Nous partons oublier notre mĂ©lancolie et remplir nos estomacs (subitement affamĂ©s aprĂšs le retour au niveau de la mer !) dans l'un des temples de la gastronomie limĂ©enne, la Cevicheria "Mordisco". ClientĂšle masculine au 3/4, ça boit des biĂšres les unes aprĂšs les autres en Ă©changeant des blagues grasses et en reluquant la quinzaine de serveuses habillĂ©es plus ras-la-touffe les unes que les autres.

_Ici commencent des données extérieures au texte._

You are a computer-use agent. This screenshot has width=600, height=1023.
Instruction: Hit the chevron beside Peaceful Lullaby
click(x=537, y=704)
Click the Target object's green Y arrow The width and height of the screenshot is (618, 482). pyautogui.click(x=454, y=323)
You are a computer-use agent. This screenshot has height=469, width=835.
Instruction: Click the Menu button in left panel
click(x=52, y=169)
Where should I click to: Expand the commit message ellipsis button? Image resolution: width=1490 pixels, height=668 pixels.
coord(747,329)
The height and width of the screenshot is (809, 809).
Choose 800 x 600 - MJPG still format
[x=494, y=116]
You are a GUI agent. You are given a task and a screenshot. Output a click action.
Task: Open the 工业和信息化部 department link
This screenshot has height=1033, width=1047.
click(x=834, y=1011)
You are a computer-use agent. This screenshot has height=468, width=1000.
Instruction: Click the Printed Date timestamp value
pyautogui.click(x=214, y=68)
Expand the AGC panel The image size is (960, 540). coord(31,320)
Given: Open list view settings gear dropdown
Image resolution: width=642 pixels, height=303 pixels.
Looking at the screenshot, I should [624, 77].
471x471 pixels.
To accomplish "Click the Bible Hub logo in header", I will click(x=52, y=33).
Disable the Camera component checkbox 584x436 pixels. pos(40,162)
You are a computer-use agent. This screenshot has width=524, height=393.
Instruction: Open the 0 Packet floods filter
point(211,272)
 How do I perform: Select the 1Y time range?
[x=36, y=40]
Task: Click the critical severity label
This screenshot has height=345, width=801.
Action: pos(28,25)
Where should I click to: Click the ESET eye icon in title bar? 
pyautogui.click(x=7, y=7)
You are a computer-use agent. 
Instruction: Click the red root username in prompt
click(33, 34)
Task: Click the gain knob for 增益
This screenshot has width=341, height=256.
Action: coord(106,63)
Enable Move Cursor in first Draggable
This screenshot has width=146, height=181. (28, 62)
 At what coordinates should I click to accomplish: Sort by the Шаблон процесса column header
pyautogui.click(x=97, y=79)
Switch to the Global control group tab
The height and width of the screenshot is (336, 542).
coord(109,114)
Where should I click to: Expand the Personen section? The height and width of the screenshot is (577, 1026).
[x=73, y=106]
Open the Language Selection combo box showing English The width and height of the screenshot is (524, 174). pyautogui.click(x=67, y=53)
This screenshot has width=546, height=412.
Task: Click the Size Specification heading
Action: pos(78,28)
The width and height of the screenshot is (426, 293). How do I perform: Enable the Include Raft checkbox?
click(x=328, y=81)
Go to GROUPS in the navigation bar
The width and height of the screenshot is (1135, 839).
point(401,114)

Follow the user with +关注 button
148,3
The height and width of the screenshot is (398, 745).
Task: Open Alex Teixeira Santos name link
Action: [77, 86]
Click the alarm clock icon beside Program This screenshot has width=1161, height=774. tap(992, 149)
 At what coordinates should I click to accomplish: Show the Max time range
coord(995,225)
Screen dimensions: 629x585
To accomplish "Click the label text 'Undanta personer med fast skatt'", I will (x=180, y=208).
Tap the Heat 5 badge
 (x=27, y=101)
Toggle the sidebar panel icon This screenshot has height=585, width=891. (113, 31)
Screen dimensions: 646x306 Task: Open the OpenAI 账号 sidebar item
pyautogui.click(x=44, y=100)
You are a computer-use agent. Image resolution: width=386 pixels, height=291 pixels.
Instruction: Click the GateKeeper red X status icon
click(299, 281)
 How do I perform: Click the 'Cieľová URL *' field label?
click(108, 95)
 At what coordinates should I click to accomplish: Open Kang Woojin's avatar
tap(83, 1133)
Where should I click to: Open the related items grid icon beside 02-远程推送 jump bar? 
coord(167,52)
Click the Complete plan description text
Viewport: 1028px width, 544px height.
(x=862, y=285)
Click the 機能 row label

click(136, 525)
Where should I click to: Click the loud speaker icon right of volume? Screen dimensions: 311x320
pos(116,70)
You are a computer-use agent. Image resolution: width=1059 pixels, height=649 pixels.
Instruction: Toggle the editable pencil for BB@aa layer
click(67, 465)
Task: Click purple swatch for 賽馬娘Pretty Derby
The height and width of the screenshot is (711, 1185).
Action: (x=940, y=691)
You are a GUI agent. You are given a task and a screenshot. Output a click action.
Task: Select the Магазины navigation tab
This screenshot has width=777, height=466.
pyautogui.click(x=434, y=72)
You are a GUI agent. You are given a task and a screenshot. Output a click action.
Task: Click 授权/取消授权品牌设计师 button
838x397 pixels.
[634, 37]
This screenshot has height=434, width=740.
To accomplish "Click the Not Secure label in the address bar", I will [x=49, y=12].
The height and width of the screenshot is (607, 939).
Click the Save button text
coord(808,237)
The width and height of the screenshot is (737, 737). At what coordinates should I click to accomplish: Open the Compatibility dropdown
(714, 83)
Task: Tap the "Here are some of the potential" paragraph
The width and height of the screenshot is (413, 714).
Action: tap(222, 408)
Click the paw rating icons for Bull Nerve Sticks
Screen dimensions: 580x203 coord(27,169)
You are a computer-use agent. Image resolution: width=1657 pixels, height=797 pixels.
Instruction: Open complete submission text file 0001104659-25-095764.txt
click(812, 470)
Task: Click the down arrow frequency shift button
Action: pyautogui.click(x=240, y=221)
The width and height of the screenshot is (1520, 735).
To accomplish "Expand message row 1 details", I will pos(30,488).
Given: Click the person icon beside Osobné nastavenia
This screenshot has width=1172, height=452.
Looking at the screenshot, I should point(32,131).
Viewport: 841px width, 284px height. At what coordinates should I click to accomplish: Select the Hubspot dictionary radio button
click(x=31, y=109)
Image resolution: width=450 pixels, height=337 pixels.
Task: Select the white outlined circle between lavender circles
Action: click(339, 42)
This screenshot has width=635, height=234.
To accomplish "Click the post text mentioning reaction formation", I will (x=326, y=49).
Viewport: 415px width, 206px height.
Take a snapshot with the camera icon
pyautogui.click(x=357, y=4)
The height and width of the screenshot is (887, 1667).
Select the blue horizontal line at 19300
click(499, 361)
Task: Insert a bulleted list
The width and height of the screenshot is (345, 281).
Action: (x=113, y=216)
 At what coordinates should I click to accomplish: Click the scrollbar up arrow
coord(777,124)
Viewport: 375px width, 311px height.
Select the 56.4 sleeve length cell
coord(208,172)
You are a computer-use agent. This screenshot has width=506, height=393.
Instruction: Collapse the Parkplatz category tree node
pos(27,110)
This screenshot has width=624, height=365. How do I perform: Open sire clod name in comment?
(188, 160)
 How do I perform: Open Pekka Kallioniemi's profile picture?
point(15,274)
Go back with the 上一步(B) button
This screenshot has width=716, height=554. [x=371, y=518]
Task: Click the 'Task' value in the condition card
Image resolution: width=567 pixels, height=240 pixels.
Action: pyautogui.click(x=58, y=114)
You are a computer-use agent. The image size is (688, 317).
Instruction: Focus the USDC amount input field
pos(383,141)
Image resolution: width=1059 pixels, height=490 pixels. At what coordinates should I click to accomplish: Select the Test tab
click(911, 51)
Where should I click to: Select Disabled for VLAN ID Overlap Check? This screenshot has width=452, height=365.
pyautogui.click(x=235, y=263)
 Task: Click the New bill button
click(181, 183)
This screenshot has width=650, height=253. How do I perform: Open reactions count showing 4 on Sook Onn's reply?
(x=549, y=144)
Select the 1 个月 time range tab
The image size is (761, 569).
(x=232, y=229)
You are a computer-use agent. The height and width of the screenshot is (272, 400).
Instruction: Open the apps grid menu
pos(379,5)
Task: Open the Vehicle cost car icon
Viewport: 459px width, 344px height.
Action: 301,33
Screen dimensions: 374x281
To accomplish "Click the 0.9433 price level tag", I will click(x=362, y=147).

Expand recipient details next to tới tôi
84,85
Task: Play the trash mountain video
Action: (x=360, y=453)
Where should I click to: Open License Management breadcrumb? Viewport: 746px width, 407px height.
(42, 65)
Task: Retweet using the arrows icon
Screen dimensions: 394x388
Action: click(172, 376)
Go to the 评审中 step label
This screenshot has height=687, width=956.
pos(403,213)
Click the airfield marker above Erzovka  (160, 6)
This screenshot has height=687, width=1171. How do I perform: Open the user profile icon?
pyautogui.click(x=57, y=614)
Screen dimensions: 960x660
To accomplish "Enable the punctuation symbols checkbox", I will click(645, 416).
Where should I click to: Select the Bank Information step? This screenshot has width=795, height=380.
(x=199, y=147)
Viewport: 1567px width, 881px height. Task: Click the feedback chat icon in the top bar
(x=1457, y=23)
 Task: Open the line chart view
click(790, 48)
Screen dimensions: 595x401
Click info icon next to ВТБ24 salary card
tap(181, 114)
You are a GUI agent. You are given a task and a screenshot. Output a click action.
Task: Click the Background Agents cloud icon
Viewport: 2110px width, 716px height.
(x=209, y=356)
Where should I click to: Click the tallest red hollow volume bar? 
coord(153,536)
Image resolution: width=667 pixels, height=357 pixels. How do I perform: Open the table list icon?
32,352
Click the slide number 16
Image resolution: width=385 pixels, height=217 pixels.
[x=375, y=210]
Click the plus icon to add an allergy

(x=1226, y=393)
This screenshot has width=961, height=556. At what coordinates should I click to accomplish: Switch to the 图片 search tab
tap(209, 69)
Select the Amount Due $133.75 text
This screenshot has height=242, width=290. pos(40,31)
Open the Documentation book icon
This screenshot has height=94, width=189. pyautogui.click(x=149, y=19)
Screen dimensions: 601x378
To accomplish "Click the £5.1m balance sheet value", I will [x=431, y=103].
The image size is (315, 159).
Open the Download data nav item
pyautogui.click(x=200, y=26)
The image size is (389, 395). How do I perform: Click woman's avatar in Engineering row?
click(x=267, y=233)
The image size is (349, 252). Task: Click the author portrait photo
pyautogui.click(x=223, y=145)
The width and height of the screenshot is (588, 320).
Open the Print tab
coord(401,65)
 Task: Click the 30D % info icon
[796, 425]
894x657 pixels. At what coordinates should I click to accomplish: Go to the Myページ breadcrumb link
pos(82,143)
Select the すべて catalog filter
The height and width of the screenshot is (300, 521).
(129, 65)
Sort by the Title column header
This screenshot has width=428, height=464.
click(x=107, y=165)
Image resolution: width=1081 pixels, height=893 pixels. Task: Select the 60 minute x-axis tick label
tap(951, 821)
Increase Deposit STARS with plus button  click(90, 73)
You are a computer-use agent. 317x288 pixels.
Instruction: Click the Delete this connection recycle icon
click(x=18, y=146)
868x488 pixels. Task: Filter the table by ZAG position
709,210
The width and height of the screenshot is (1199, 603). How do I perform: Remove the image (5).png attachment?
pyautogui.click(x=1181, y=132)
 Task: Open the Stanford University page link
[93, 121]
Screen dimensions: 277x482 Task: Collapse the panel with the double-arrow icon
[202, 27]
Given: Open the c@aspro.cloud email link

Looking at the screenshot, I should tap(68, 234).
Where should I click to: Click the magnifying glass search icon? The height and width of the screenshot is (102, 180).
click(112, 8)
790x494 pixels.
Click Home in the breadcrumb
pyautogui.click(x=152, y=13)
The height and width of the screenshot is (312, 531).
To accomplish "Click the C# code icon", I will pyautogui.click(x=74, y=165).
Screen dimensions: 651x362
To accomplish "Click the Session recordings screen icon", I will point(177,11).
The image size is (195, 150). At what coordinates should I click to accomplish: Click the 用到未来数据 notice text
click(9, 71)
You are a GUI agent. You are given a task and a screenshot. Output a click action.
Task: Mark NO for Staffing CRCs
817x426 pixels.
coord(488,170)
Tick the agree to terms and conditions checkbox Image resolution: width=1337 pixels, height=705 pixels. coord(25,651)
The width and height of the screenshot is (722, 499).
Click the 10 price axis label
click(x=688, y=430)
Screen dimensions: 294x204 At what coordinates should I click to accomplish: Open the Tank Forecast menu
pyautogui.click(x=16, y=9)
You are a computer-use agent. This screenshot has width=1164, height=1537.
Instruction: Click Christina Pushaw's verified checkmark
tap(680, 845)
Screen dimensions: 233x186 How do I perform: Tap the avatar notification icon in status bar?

Le tout dans le vacarme assourdissant de la tĂ©lĂ© diffusant des Ă©missions dĂ©biles avec d'autres filles tout aussi dĂ©plumĂ©es. On est de plus en plus loin des "Lagunas" de Huayhuash - mĂȘme sous la grĂȘle et la foudre, elles avaient finalement bien du charme. Une montagne de poisson cru + une montagne de poisson frit plus loin, une digestion assommante nous plonge dans de doux rĂȘves de Blanches CordillĂšres. Le vieux Fortunato nous l'avait bien dit : vous reviendrez ici vite plus vite que vous ne le croyez !

Commentaires

Avatar
DT1 15 years ago

superbe

Avatar
djonglez 15 years ago

Vraiment magnifique !

Merci pour ces photos et ce CR !!! :slight_smile:

Des jeunes du CAF souhaiterai se rendre dans la cordiĂšllere Huayhuash. Peuvent-ils te contacter pour prendre quelques infos ?

David

Avatar
BertrandCH 15 years ago

[quote=« djonglez, id: 945476, post:4, topic:92982 »]Vraiment magnifique !

Merci pour ces photos et ce CR !!! :slight_smile:

Des jeunes du CAF souhaiterai se rendre dans la cordiĂšllere Huayhuash. Peuvent-ils te contacter pour prendre quelques infos ?

David[/quote]

Bien sĂ»r, avec plaisir ! Ce sera trop d’honneur de pouvoir aider - mĂȘme un tout petit peu - ceux qui auront le courage d’affronter de tels sommets.